Le fibrillazioni all'interno dei partiti che in atto garantiscono il sostegno parlamentare al Governo fanno aleggiare insistentemente il rischio di un ritorno anticipato alle urne.

In questo clima si accentua la composizione e scomposizione dei gruppi parlamentari con nuovi riequilibri e rapporti di rappresentanza delle forze politiche.
Lo scenario che si va delineando ci impone una accelerazione nei tempi di costruzione di una aggregazione di centro che raggruppi le componenti di area democristiana e i movimenti politici emergenti di ispirazione cristiana.
Il nuovo soggetto politico può rappresentare un riferimento attrattivo per quei parlamentari e rappresentanti politici disorientati dai mutamenti in atto e che posso ritrovare un nuovo riferimento identitario in un'area che si richiama al popolarismo europeo.

Allo stesso tempo collocarsi in un'area centrale dello scenario politico e parlamentare può favorire interlocuzione e alleanze con le forze politiche di ispirazione liberal-democratica.

Per quanto ci riguarda abbiamo da tempo perseguito questo obiettivi e per questo il prossimo dovrà essere una sorta di congresso fondativo che ci porti dentro un'identità partitica di area vasta che occupi uno spazio politico più grande ed incisivo.

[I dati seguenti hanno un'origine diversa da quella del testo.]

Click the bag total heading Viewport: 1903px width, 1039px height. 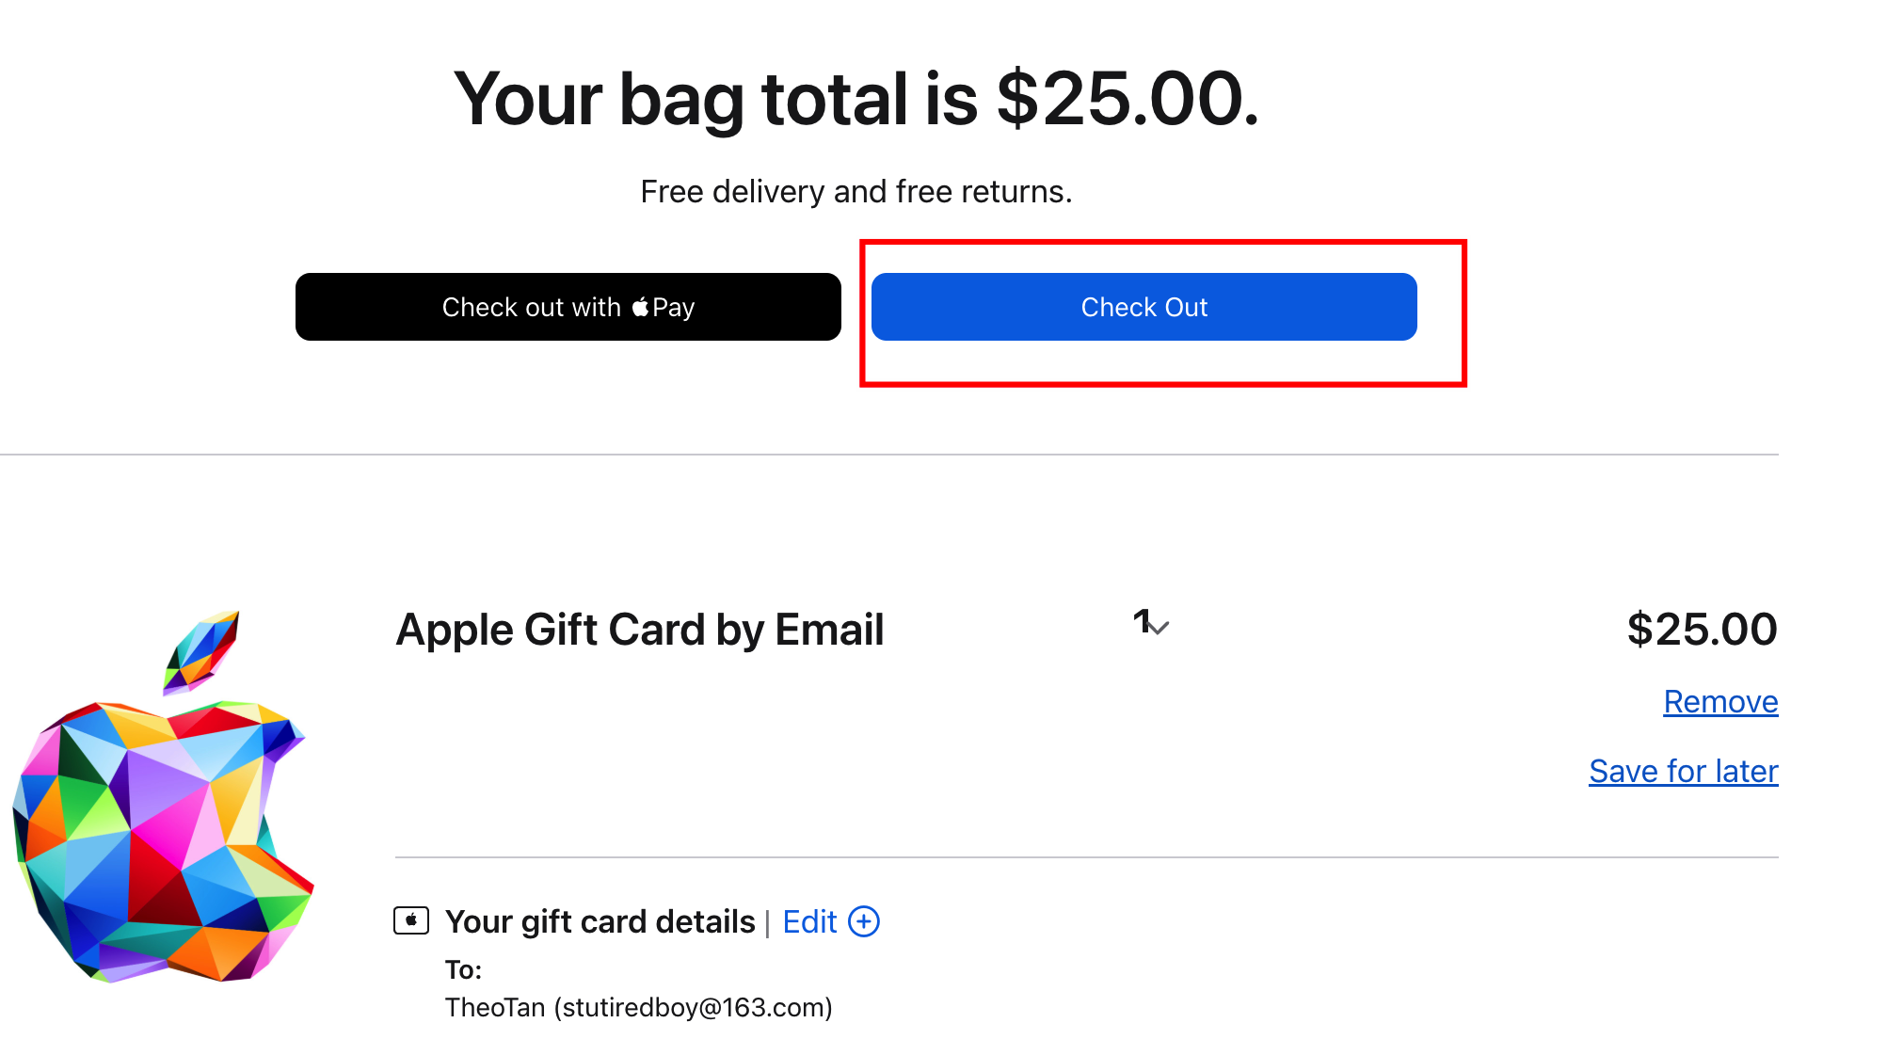(x=856, y=100)
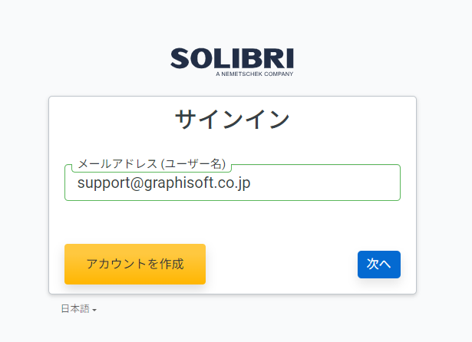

Certo restiamo coerentemente fedeli ai nostri principi e alle nostre radici politiche e culturali,ma bisogna guardare avanti,perché la gente ha sopratutto consapevolezza dei problemi attuali e vuole risposte concrete e necessarie.

Dobbiamo accelerare il processo di organizzazione del partito sul territorio, ricercando adesioni e nuovi consenti per rafforzare il nostro supporto strutturale e programmatico al nuovo soggetto politico e offrendo il necessario contributo di una classe dirigente rinnovata e rappresentativa.

Vogliamo in definitiva essere il centro motore per la costruzione della "Federazione dei democratici cristiani" che andremo a costituire ufficialmente con atto notarile mercoledì prossimo.

 

  1. Provvedimento di sospensione cautelare del prof. Nino Luciani e immediato deferimento del suddetto al  Collegio  dei Probi Viri, con la proposta di espulsione dal Partito.

 

 

La  Direzione nazionale della D.C., nella sessione dell'8 novembre 2019, presa visione dei precedenti inviti e della specifica diffida, ha rilevato il persistere pervicacemente del socio prof. Nino Luciani in iniziative ed atti illegittimi, ampiamente pubblicizzati dallo stesso, gravemente lesivi per l'attività e l'immagine del Partito.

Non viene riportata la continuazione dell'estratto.